Et voilà pourquoi nous ne nous sentons pas le courage de regarder la partition de la Marchande d’allumettes comme tout à fait digne de mépris.

Dans le rôle de Daisy, Mme Julia Guiraudon-Cain reparaissait au théâtre, après une longue absence. Ni la voix, ni la personne dramatique et lyrique de l’artiste n’ont rien perdu, l’une, de sa finesse et de sa limpidité, l’autre, de son charme jeune mélancolique et touchant.

« Aux pauvres gens tout est peine et misère. » Ajoutez la pitié, la tendresse, avec un accent vraiment « peuple, » et vous aurez défini l’interprétation du rôle du vieux mendiant par M. Jean Périer.

« Bien chanter est difficile, » dit avec raison Messer Claudio, le juge, dans les Caprices de Marianne. D’autant plus difficile, que la manière, ou la méthode, varie avec les maîtres à chanter. Les uns conseillent à leurs élèves de « placer » ou de « prendre » la voix dans la gorge, les autres dans la tête, d’autres encore dans le nez. Depuis quelque temps, l’agréable ténor qui représente l’officier de marine anglais, M. Francell, paraît avoir contracté l’habitude de cette dernière prise.

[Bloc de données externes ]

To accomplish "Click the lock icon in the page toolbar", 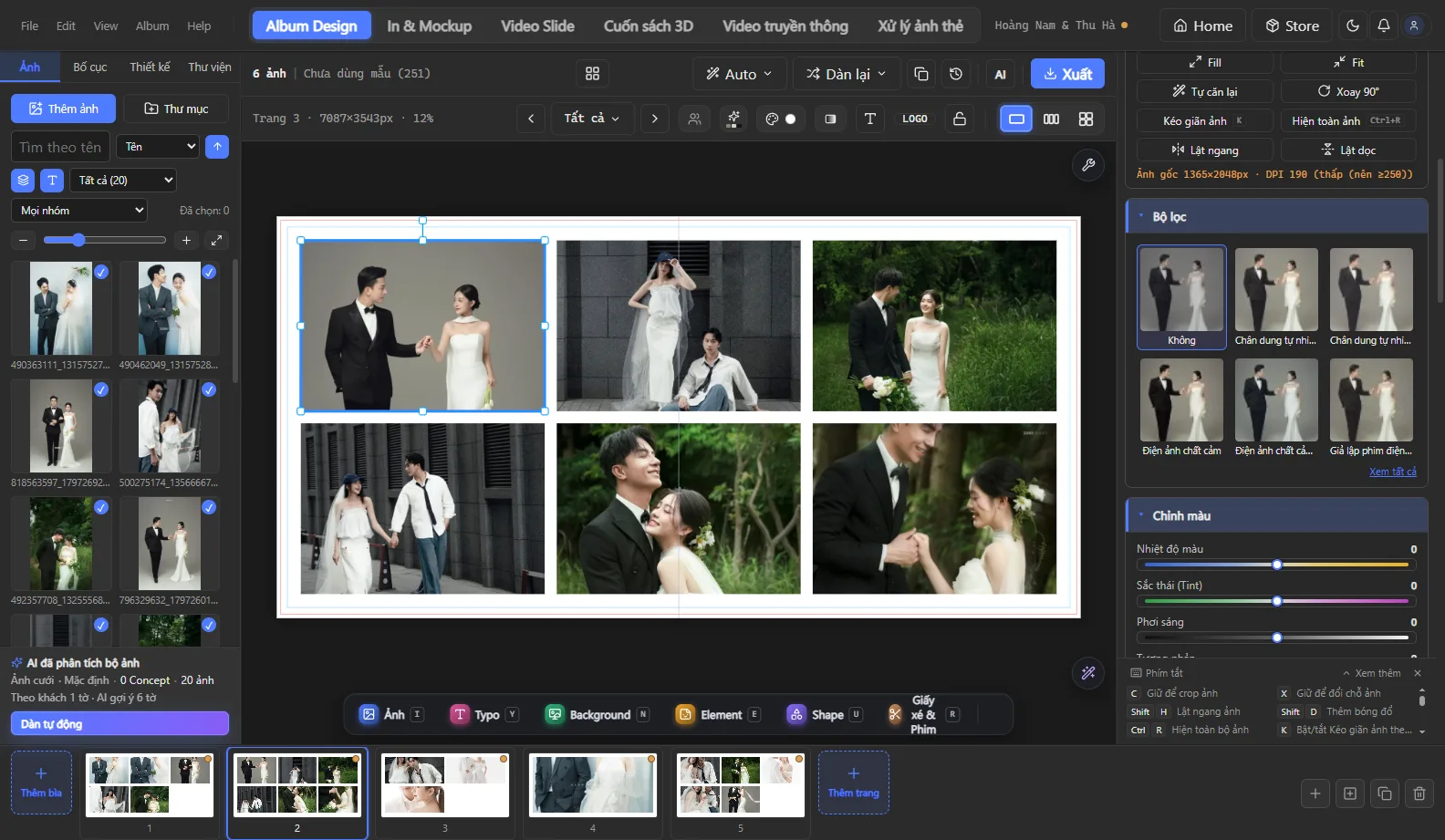I will [x=959, y=119].
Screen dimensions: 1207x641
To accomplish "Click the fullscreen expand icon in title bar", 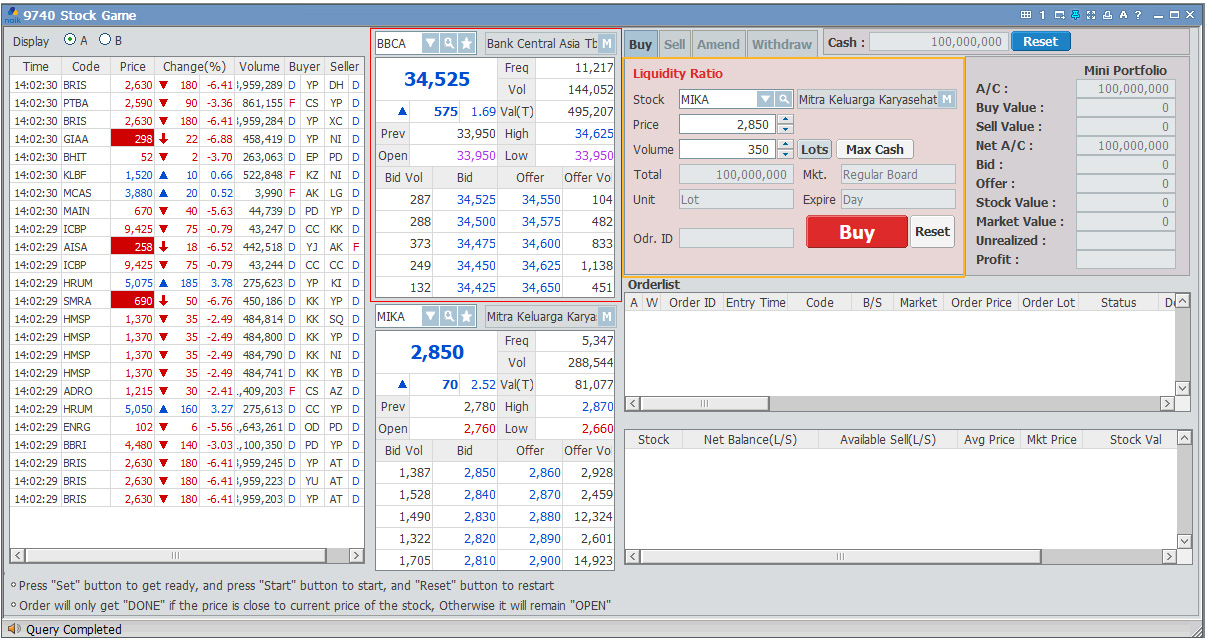I will (x=1091, y=15).
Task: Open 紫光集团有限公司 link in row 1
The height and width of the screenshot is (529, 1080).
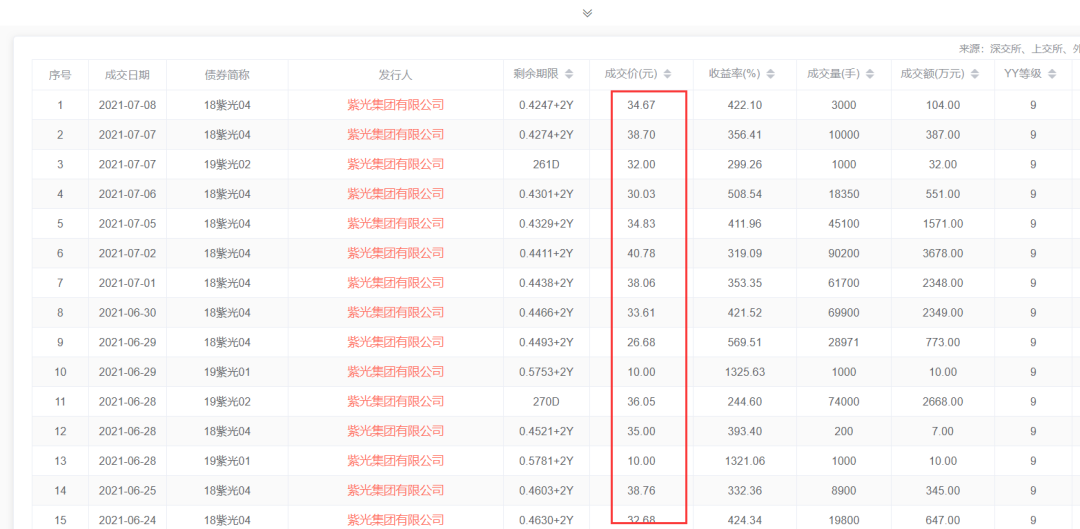Action: point(395,105)
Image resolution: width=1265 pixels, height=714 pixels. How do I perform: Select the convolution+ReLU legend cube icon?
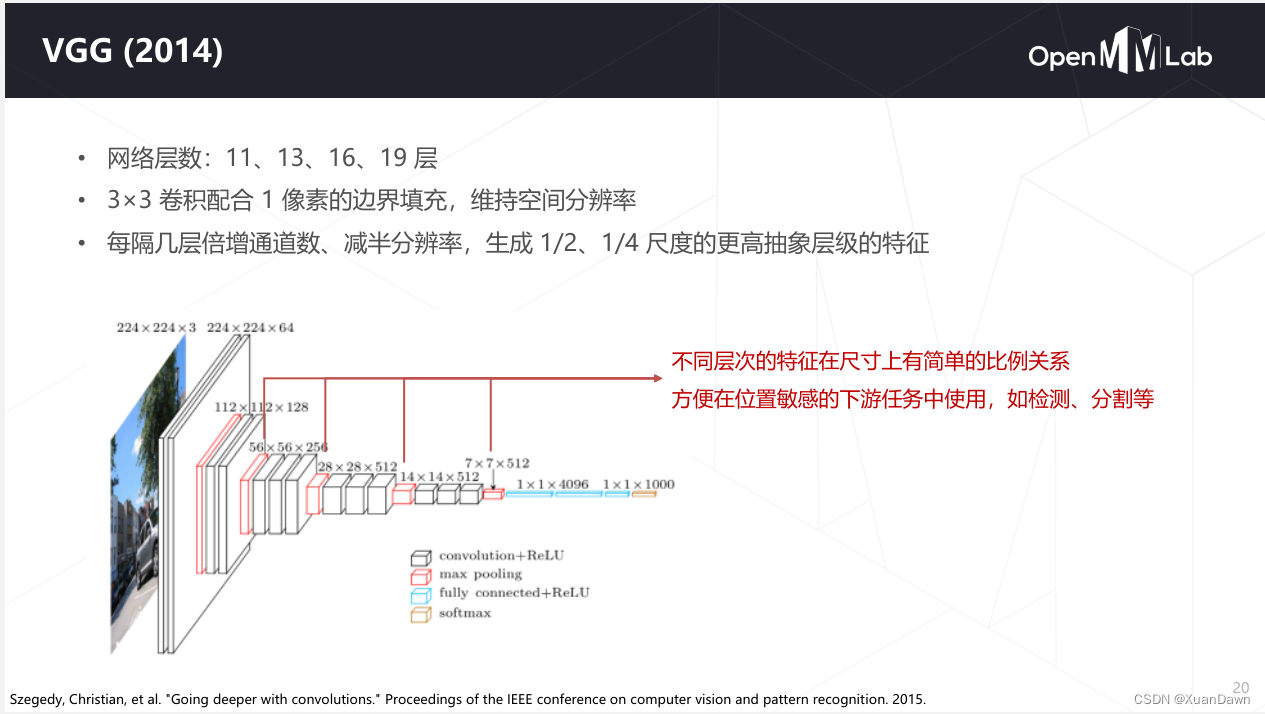[421, 556]
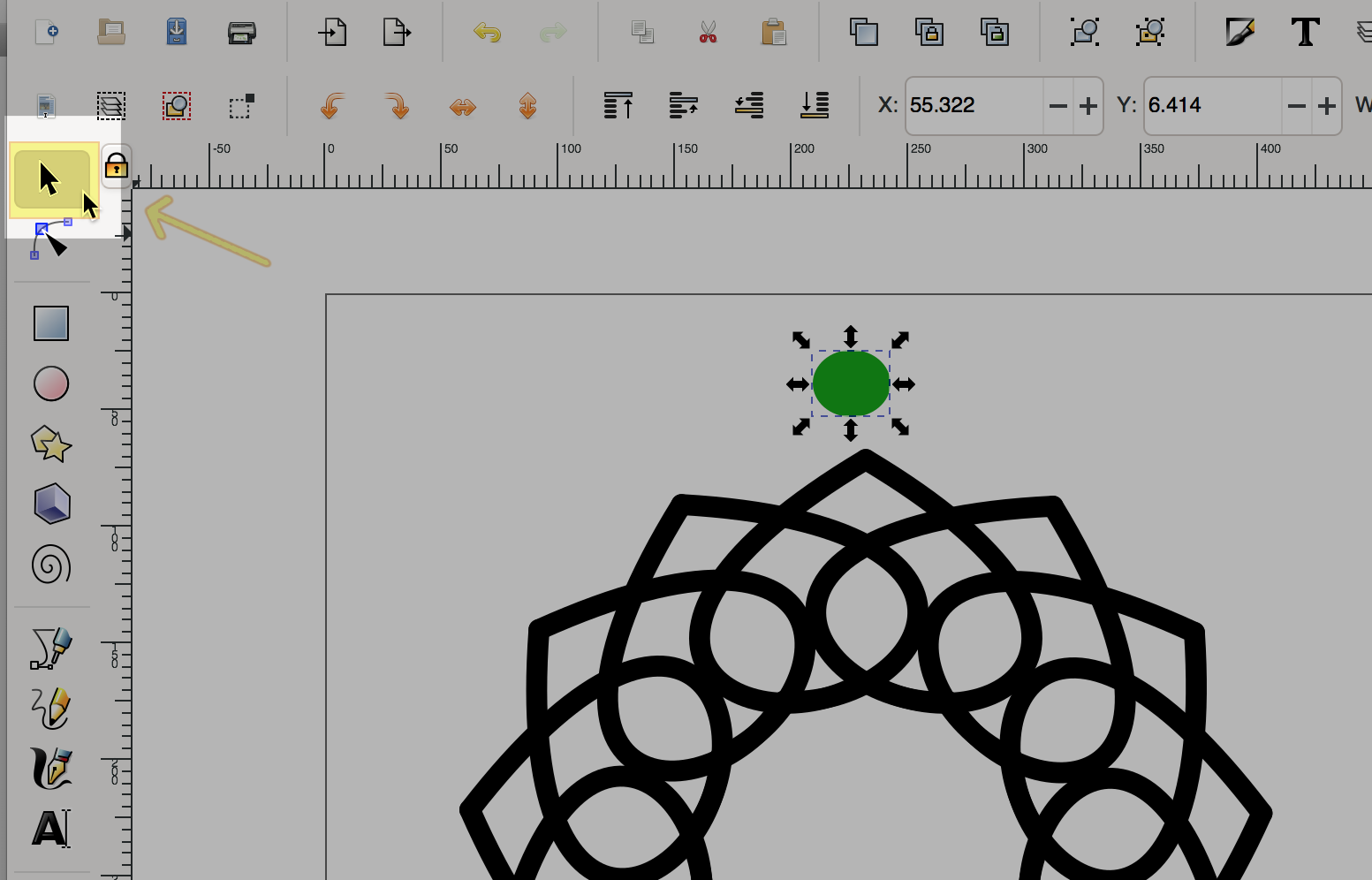Activate the Node edit tool
The width and height of the screenshot is (1372, 880).
point(50,239)
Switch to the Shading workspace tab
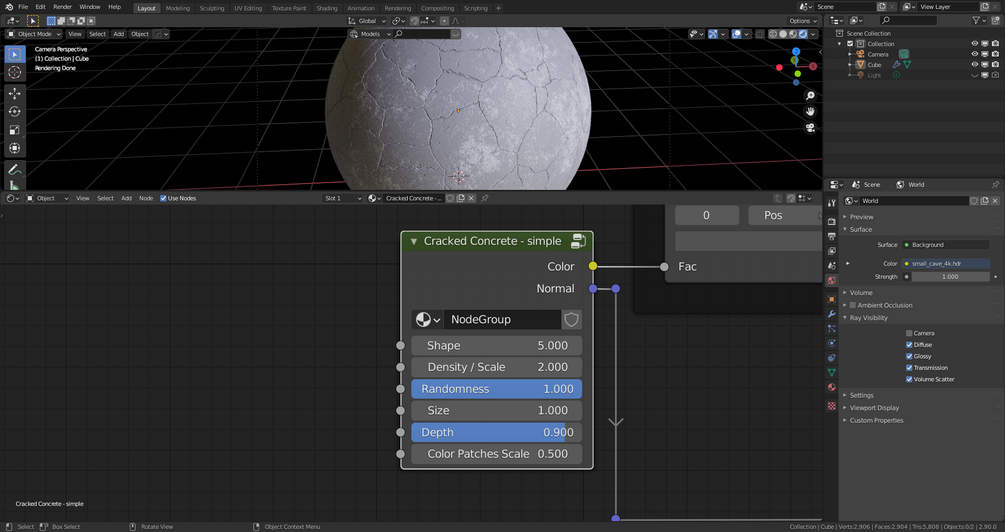 pyautogui.click(x=326, y=8)
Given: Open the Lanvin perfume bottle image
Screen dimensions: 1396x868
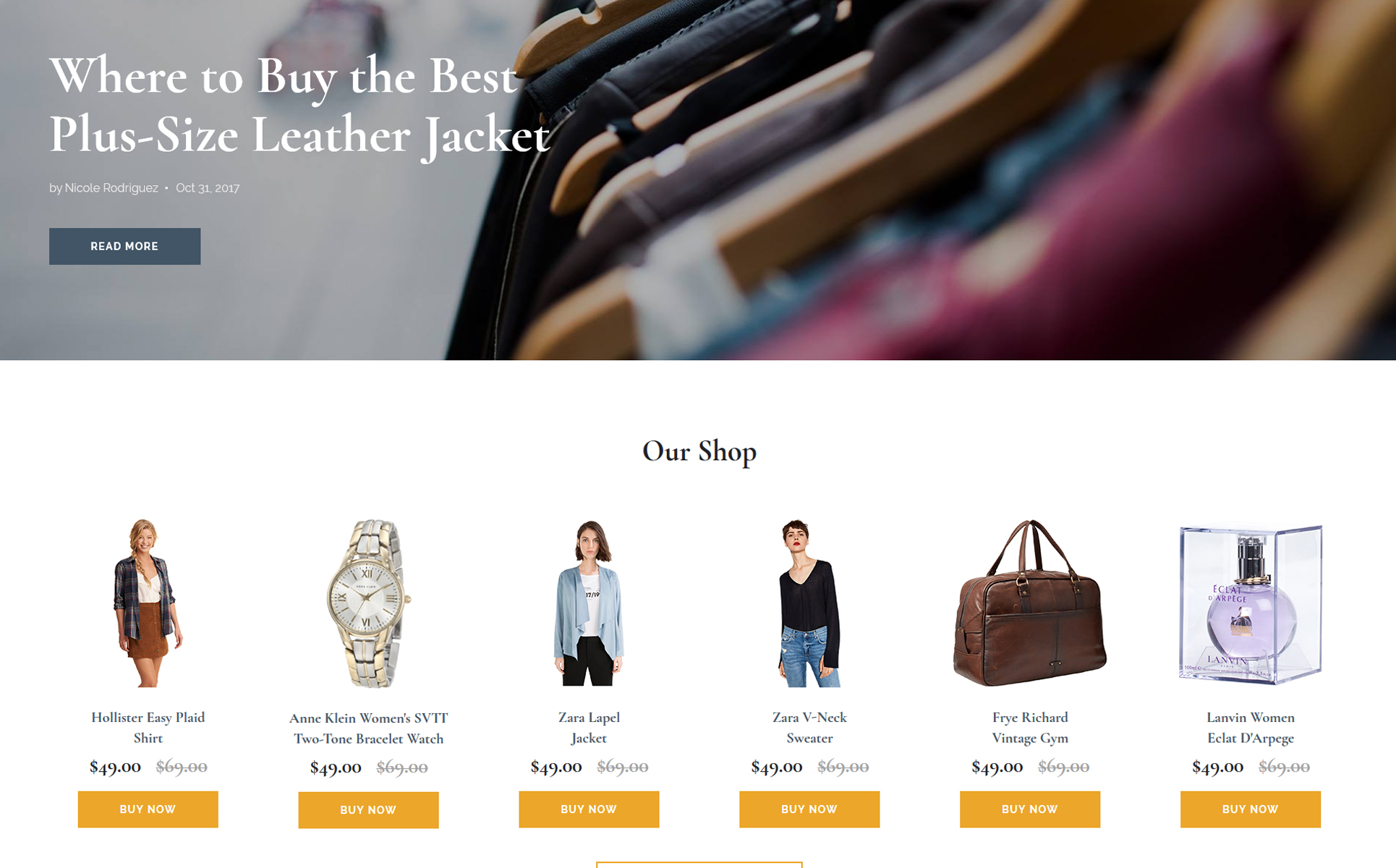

Passons au Déluge. Nous en avons entendu récemment en province, à Bourges, une exécution beaucoup moins provinciale qu’on ne pourrait le croire. L’admirable oratorio de M. Saint-Saëns formait la pièce capitale ou, comme on dit, le morceau de résistance d’un concert que Mgr l’archevêque avait bien voulu présider. La ville entière, non seulement y assistait, mais y prenait part : instrumentistes et chanteurs, jeunes gens et jeunes filles, bourgeois, ouvriers, tous étaient du pays. Hormis deux ariettes italiennes, l’une de Lotti, l’autre de Pergolèse, le programme ne comportait rien que de sacré. Le chef d’orchestre aussi, l’excellent maître de chapelle de la cathédrale, était d’église. Et l’on vit bien que, pour comprendre et pour conduire une œuvre religieuse, s’il n’est pas nécessaire et surtout s’il ne suffit pas d’être prêtre, cela ne fait pas mal non plus. Le Déluge est fort loin d’être une chose facile. Mais, encore une fois, l’interprétation berrichonne en fut mieux qu’une passable interprétation. Comme disait un jour Mozart, il est tombé pas mal de notes sous les pupitres, mais l’idée ou le sentiment général a été rendu.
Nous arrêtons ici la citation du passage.